I was particularly interested in the arguments of the atheist Jamie Kilstein (with whom I had greater sympathy than my ostensibly Christian brother). Jamie seemed to be genuinely humble and open. At one point in the short exchange he admitted, “If the ceiling came crashing in and someone was like ‘I’m God!’…I’d be like, ‘I apologize’. But if I get up to heaven and there is a God, and He’s like, ‘You were wrong! How did you live your life?’ And I’m like, ‘I tried to help people, I tried to give to charity. I didn’t know if You were real, there was no evidence’, and He’s like, ‘Well, you didn’t worship Me everyday!’, then I’d be like, ‘Fine. Send me to wherever’s as far away from You as possible, cause You’re a sociopath!” Jamie’s objection seems to be not to the idea of God’s existence per se, but to the idea that God would damn a good person who was trying his best simply because that person did not worship God. If all God cared about was whether or not He was worshipped, and that He would damn people regardless of how they lived, it would seem to Jamie that God was an egotist. Or, to used Jamie’s term, a sociopath.
So, what’s the deal? Is God a crazed egotist? Does He demand to be worshipped simply because He enjoys the attention? Is our religious worship and praise all He cares about? The idea was examined by C.S. Lewis over half a century ago in his book Reflections on the Psalms where he talks about the Scriptural exhortations to praise the Lord. In his chapter “A Word about Praising”, Lewis writes, “All enjoyment spontaneously overflows into praise unless shyness is deliberately brought into it…The world rings with praise—lovers praising their mistresses, readers their favourite poet, walkers praising the countryside…Praise seems to be inner health made audible.” His point that we are made in such a way that when we are spiritually healthy, we naturally praise things that our beautiful. Praise is essential to our enjoyment of something. Scripture exhorts us to praise God because we were made to enjoy Him, and to behold His ravishing beauty forever. Our praise is the overflow of that enjoyment. The Westminster Catechism teaches that “the chief end of man is to glorify God and enjoy Him forever”. In fact, these two are the same thing, for to fully enjoy is to glorify.
The human spirit was created to live on God in the same way that the body lives on food, or to vary the metaphor, in the same way that cars run on gasoline. One can pour lemonade into the gas-tank in a valiant attempt to save money, but the car will not run on lemonade.
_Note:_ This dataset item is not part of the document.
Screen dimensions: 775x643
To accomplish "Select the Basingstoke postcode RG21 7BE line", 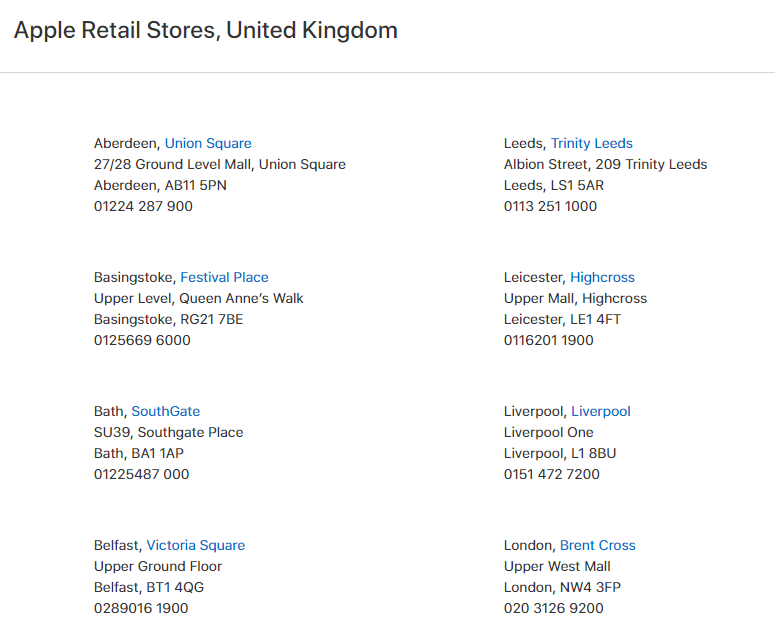I will pos(169,319).
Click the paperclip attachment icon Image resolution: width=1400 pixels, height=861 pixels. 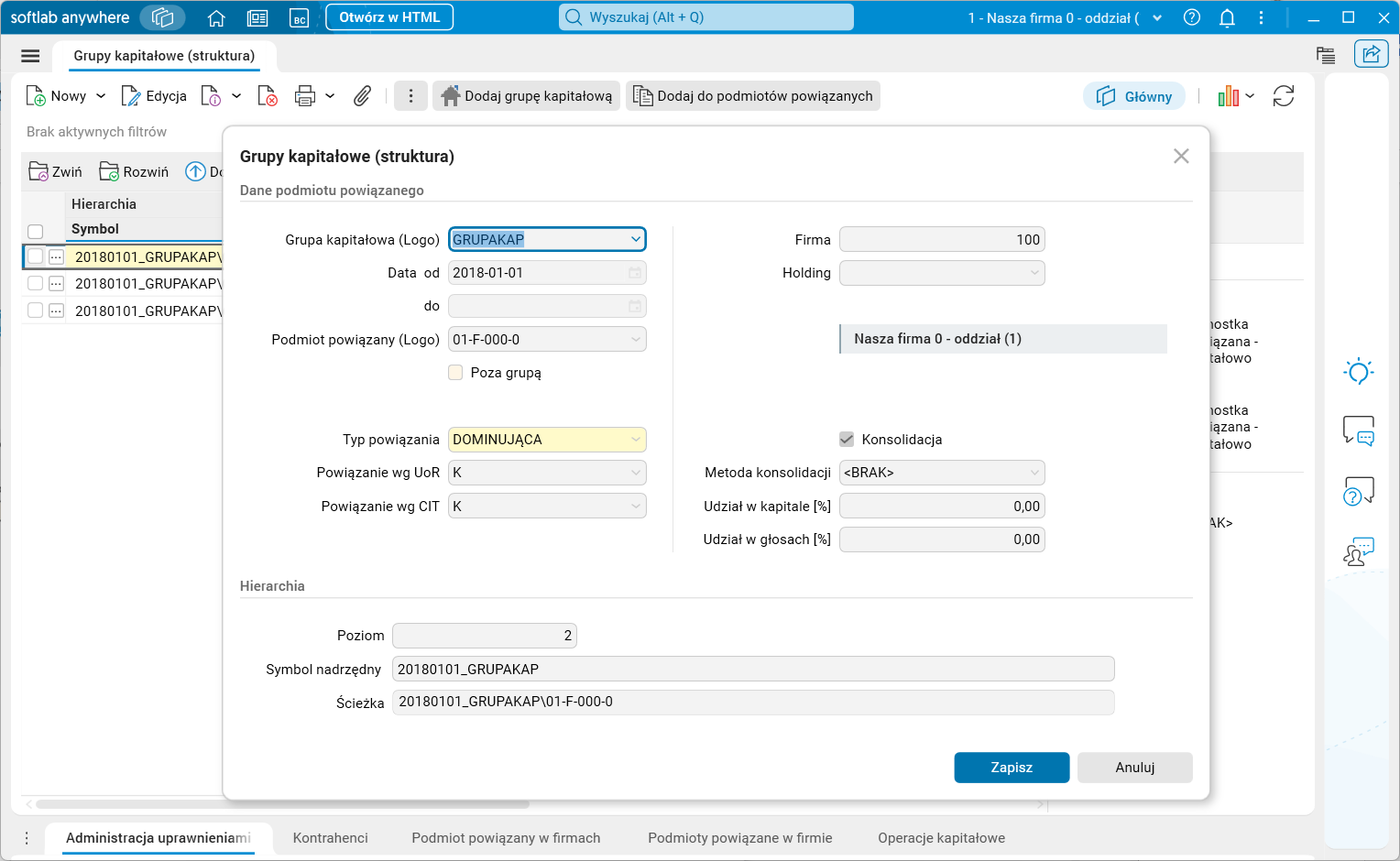coord(363,96)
Unless one feeds gasoline to the vehicle, it will not move. And unless one feeds food to the human body, it will not grow or live long. One can try other things. During famines one hears of people trying to eat grass. But man cannot live on grass alone. Only food can sustain human bodily life.
In the same way, only the presence and beauty of God can sustain the human spirit. God does not ask that we worship Him because He wants the attention. Indeed, a God who left the adoration of the heavenly angels to become a human being and suffer rejection, scourging, mockery, and crucifixion is clearly not a God who cares much about His own ego or His own rights. God wants us to worship Him because He loves us, and because feeding our spirits on His divine beauty is the only way we can truly live. When a father tells his children at the supper table to eat their food, he does so because he wants them to grow up big and strong, not because he wants them to praise his culinary skill. It is the same with our heavenly Father. He also wants us to live, and grow, and become strong. We can, like sulky children at the supper table, refuse to eat the food that alone can nourish us, and still expect to thrive. We can refuse to worship Him and still expect to live forever. But who is the crazy one then?